JAZZ CONTRASTED: TRIBUTE TO KENNY DORHAM
A great trumpeter who emerged from the classic bebop era of the mid-1940s, Kenny Dorham (1924-72) was a major musical force throughout the 1950s and ‘60s. He was a member of the Charlie Parker Quintet during 1948-49, the original version of the Jazz Messengers and the Max Roach Quintet, led the Jazz Prophets, and featured the young Joe Henderson in his 1960s quintet. A very lyrical and thoughtful trumpeter who was also a skilled composer (his “Blue Bossa” has been a standard for decades), Dorham fit comfortably into both bop and hard bop settings.
One of the trumpeter’s daughters, Evette Dorham who lives in Atlanta, is working on a book about his life. “I remember going to bed as a child, hearing him composing pieces at the piano including ‘Lotus Blossom.’ Everything was planned, thoughtful and worked out in his music and his composing. He loved his fellow musicians, many of whom visited our home including Thelonious Monk, Miles Davis and the Adderley Brothers. Max Roach and Jimmy Heath were also good friends. My father was a trailblazer, one of several who made their marks in the 1940s and ‘50s. He was very passionate about his music, doing his best to keep it pure and to be true to the music that he believed in.”
The Atlanta-based trumpeters Russell Gunn and Joe Gransden are longtime friends who decided that a Kenny Dorham tribute was long overdue, particularly since the Dorham family lives in Atlanta. Gunn remembers, “Joe and I had wanted to do a project together for some time. Lee Morgan is my favorite trumpeter and Kenny Dorham is Joe’s. Dorham was the more logical choice because of his compositions. I like his lyrical approach to improvisation and the singing quality of his tone which seems effortless. He was more of a thinker than a power player, and he left us a lot of rewarding compositions to choose from.” Gransden agrees. “Kenny Dorham was a very underrated trumpeter. I love his tone, lyricism and ideas. He is one of my favorite improvisers, and he wrote so many great tunes. Russell and I picked out some of our favorite songs of his, wrote a few arrangements, had a quick rehearsal, and recorded the music in two days.”
The two trumpeters are joined by three of the top players in Atlanta: pianist Louis Heriveaux (who Gunn calls “Amazing. He is one of the best piano players that I’ve ever had the pleasure of working with”), bassist Kevin Smith and drummer Clay Hulet who has worked with Gransden for 12 years. The trio’s timeless playing would have fit in perfectly on a vintage Blue Note album yet sounds fresh and original within the style.
Starting off with the fiery “Philly Twist” and continuing through such Dorham pieces as a blazing version of “Lotus Blossom” a rapid “La Villa,” the blues “Buffalo,” the catchy “Una Mas,” a hard-swinging “Straight Ahead” and the heartfelt “Dorham’s Epitaph,” the musicians are heard in prime form, with the two trumpeters being complementary, often quite fiery, and mutually inspiring.
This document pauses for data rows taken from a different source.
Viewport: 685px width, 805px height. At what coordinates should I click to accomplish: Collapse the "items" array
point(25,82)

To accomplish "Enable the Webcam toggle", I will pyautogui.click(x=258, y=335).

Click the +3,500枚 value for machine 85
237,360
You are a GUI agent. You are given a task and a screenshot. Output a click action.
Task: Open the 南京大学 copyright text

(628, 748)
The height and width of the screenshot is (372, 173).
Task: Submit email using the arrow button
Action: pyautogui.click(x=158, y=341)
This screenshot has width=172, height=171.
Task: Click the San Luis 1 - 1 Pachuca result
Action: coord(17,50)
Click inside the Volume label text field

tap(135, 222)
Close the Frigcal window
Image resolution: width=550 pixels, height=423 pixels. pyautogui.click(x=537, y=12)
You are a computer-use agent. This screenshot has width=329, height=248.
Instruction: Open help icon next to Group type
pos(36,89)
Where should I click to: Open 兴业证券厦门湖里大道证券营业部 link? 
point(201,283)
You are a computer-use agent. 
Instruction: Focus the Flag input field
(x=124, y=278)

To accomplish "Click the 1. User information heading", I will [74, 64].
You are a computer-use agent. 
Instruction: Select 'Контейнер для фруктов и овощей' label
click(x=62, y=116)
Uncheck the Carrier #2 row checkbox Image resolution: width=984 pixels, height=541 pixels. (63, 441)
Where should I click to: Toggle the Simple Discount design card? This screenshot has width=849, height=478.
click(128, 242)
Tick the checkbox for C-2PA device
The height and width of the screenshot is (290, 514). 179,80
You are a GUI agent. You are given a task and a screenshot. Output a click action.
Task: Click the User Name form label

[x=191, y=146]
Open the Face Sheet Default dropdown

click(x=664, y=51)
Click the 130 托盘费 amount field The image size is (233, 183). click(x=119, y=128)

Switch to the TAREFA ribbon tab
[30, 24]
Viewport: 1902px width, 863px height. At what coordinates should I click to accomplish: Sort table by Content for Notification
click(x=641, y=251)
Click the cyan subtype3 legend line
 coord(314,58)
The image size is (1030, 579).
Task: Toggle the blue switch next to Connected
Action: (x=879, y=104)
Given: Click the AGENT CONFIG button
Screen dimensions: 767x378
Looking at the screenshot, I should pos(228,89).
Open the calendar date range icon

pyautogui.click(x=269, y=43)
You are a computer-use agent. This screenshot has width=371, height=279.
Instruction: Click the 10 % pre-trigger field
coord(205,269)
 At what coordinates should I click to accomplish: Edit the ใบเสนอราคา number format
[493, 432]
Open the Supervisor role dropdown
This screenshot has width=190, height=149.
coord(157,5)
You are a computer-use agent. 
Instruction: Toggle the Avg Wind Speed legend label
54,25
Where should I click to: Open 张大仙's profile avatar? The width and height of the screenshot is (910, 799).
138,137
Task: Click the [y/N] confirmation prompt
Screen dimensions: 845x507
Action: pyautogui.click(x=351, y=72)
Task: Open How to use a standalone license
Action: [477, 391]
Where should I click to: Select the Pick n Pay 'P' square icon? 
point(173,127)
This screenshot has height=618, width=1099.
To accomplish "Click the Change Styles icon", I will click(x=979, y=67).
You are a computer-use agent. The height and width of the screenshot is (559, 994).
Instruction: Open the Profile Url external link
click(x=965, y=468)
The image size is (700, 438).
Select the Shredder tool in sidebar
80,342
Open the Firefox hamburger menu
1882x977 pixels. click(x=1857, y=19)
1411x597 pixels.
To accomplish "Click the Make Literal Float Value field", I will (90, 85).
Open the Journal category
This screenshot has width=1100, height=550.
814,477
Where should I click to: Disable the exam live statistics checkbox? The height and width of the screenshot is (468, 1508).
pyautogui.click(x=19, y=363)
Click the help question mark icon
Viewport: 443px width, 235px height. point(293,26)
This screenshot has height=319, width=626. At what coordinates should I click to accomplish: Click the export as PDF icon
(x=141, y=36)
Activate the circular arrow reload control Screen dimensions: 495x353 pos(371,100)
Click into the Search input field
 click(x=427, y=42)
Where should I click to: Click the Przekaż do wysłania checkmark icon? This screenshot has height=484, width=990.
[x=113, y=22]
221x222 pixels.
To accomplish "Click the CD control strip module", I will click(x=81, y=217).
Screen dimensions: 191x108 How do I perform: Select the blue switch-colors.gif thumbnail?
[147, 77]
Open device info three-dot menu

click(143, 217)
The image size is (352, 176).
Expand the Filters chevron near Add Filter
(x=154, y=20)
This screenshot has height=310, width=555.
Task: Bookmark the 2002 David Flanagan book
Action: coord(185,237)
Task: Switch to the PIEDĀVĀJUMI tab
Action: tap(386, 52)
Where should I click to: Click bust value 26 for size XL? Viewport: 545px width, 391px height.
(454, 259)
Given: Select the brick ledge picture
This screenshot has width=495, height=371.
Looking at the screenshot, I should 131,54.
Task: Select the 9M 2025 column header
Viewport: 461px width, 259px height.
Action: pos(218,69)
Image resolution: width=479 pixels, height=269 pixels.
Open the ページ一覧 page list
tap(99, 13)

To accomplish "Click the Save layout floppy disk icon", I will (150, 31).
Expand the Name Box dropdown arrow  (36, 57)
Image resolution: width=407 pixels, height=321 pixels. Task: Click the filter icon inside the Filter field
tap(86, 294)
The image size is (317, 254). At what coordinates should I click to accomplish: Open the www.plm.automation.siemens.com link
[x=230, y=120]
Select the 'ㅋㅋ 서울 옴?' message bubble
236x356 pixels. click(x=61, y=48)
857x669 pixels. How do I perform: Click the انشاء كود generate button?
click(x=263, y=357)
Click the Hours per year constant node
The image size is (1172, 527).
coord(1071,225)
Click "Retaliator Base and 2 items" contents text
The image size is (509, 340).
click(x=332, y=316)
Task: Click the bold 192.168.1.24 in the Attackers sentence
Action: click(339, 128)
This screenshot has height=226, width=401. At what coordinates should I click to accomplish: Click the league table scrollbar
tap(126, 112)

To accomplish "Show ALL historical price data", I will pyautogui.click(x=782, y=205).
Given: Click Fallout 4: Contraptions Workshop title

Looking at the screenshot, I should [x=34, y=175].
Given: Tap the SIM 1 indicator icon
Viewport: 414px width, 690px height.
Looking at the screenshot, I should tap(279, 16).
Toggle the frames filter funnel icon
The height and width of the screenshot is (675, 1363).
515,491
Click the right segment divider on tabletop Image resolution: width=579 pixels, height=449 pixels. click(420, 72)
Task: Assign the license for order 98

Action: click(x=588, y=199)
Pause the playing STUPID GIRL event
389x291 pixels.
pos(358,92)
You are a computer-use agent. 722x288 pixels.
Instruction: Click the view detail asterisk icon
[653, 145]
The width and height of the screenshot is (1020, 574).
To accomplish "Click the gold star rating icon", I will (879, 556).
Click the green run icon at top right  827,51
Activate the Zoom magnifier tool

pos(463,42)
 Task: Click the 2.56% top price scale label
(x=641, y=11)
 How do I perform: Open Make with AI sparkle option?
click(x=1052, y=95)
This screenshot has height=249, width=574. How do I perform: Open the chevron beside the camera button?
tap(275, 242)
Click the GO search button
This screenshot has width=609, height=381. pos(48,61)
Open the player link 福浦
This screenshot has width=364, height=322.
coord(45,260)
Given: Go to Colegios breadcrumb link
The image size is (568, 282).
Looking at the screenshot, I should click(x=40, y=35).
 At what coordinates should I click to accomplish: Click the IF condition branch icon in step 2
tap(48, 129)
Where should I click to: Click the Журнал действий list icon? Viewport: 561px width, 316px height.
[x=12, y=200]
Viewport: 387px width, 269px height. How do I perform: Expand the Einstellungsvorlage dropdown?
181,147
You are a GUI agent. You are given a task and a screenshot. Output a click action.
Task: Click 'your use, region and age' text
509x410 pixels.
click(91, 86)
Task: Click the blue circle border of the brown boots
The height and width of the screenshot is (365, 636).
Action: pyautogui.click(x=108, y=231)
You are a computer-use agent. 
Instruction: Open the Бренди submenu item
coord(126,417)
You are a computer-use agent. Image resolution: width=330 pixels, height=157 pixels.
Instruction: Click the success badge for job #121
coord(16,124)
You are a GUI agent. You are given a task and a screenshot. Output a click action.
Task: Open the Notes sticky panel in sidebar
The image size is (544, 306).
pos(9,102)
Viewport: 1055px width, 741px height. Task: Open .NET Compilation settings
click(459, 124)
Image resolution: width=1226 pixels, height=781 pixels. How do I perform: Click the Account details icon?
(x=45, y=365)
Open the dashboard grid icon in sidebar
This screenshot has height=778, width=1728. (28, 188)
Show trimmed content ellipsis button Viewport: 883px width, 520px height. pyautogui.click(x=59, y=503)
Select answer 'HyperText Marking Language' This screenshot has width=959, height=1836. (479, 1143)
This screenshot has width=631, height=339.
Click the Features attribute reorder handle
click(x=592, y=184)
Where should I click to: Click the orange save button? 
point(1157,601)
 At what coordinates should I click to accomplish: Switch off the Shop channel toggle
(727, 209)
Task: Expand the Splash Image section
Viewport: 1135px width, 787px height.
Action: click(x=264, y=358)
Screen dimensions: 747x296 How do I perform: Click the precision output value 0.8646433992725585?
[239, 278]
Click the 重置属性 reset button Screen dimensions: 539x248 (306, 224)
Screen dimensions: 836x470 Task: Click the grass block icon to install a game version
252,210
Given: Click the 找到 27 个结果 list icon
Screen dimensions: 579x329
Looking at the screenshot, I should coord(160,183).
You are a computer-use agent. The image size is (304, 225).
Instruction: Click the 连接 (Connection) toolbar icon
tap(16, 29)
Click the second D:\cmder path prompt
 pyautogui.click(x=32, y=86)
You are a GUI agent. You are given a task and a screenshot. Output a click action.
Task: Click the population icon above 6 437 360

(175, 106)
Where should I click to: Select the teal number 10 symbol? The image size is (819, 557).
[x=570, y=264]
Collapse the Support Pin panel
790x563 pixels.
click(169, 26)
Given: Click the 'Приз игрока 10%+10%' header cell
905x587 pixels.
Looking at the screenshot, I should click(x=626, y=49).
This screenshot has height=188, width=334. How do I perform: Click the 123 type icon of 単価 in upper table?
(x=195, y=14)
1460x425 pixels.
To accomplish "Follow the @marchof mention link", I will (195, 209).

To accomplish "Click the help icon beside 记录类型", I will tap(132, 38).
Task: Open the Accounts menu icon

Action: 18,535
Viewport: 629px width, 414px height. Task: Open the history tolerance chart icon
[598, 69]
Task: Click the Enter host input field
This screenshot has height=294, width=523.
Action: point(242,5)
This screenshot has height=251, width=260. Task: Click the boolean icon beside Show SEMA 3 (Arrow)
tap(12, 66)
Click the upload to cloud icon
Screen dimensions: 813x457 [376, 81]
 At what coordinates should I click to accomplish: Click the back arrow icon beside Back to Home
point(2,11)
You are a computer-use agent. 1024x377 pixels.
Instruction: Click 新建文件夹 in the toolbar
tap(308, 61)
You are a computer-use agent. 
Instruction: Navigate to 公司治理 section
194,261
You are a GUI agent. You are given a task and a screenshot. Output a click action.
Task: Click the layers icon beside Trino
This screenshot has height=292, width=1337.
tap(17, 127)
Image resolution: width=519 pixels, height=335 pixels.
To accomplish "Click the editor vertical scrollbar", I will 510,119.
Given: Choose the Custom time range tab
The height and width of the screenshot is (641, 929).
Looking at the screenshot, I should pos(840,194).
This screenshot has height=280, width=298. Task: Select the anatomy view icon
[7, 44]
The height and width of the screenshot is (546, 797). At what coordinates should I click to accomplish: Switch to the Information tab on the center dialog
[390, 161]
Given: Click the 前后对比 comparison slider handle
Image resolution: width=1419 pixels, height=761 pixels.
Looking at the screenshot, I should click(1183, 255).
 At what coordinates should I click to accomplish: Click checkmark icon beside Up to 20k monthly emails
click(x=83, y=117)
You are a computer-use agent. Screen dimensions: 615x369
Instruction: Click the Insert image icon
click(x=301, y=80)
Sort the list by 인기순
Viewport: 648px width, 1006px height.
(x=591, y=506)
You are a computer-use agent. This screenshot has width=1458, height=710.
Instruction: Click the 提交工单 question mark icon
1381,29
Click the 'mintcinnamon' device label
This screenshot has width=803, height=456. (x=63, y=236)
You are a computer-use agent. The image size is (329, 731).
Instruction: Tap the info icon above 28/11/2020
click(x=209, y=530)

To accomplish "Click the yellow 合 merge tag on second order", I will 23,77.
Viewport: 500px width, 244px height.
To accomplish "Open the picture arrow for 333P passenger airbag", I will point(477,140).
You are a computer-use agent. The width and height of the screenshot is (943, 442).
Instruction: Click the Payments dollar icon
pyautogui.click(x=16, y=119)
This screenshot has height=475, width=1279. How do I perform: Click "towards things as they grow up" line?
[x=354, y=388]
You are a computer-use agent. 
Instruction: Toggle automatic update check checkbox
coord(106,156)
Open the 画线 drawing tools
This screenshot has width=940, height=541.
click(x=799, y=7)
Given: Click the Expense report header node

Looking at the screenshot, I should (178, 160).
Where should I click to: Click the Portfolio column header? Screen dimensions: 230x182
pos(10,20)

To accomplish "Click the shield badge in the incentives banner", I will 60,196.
Rather than trying to copy Dorham (which would make little sense), they instead explore his music in their own individual voices. Gunn is heard on the right speaker (he leads off “Lotus Blossom”) and is the only trumpeter on the warm ballad “La Mesha” (named after Dorham’s youngest daughter Lamesha) and “Chicago Blues.” Gransden, who is heard in the left speaker and has “Fair Weather” as his feature, sings the lone non-Dorham piece of the project, “Chicago Blues,” a number that came from Kenny Dorham’s only vocal album.
I’m very excited about the project that Joe and Russell put together,” says Evette Dorham. “We are honored that Joe and Russell did this recording. I love the way that they play his music.”
Russell Gunn (whose recent musical experiences include playing with R&B and pop groups, producing rap albums, and improvising on Black Sabbath songs with the Electric Butterfly) and Joe Gransden (who is also a notable singer, performing with his own trio, quartet and big band on over 300 gigs a year) have come together very successfully to pay tribute to one of their musical heroes. As Gunn says, “Doing the Kenny Dorham tribute is a breath of fresh air. It is almost like going home for me, playing the music that I grew up with.” The results are fun, exhilarating, swinging, and a perfect tribute to the great Kenny Dorham.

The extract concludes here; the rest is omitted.